Uno de los hoteles más memorables fue el primero donde habité en Milán. Tenía que trabajar allí tres días por semana y escogí un hotelito detrás de la Catedral. No recuerdo cómo se llamaba, pero sí recuerdo que, probablemente, era un hotel de paso, pues todas las noches me tocaba escuchar sonorosos y ruidosos enfrentamientos eróticos, con gritos y patadas y aullidos de la postrera hora. Alguna vez, la tentación de salir y felicitar a los contendientes, por performances que iban más allá de toda imaginación. Como es obvio, era arduo leer y concentrarse. La otra característica del escueto hotel era que no tenía ventanas, sino una hendidura casi a ras de techo, para la ventilación. La sensación de ahogo era notable. En los pasillos, numerosos carteles advertían qué hacer en caso de incendio, lo cual me provocaba puntuales pesadillas en las que me quedaba atrapado en el hotel sin ventanas.

**INFORMACIÓN PROPORCIONADA**

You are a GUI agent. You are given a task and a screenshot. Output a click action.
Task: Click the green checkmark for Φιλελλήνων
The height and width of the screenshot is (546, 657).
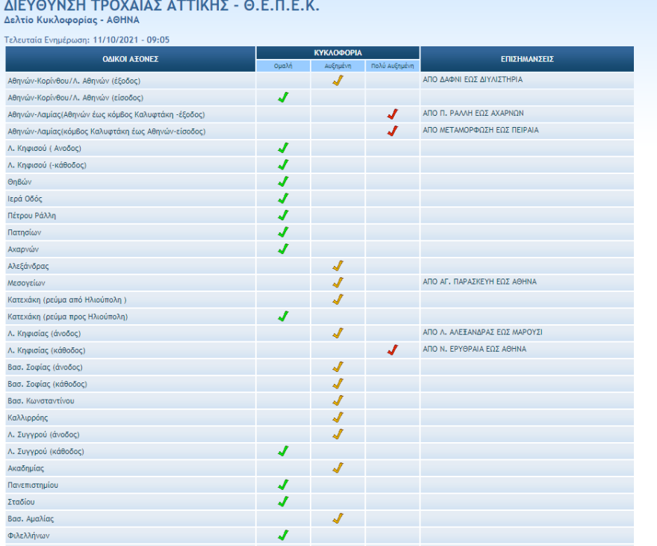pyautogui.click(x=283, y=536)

**TAREA A REALIZAR**
Responde con brevedad estas preguntas sobre el pasaje del hotel de Milán.
1. ¿Cuántos días por semana había que trabajar en Milán?
2. ¿Dónde estaba el hotelito elegido?
3. ¿Qué tenía el hotel en lugar de ventanas?

**RESPUESTA ESCRITA**
1. Tres días por semana.
2. Detrás de la Catedral.
3. Una hendidura casi a ras de techo, para la ventilación.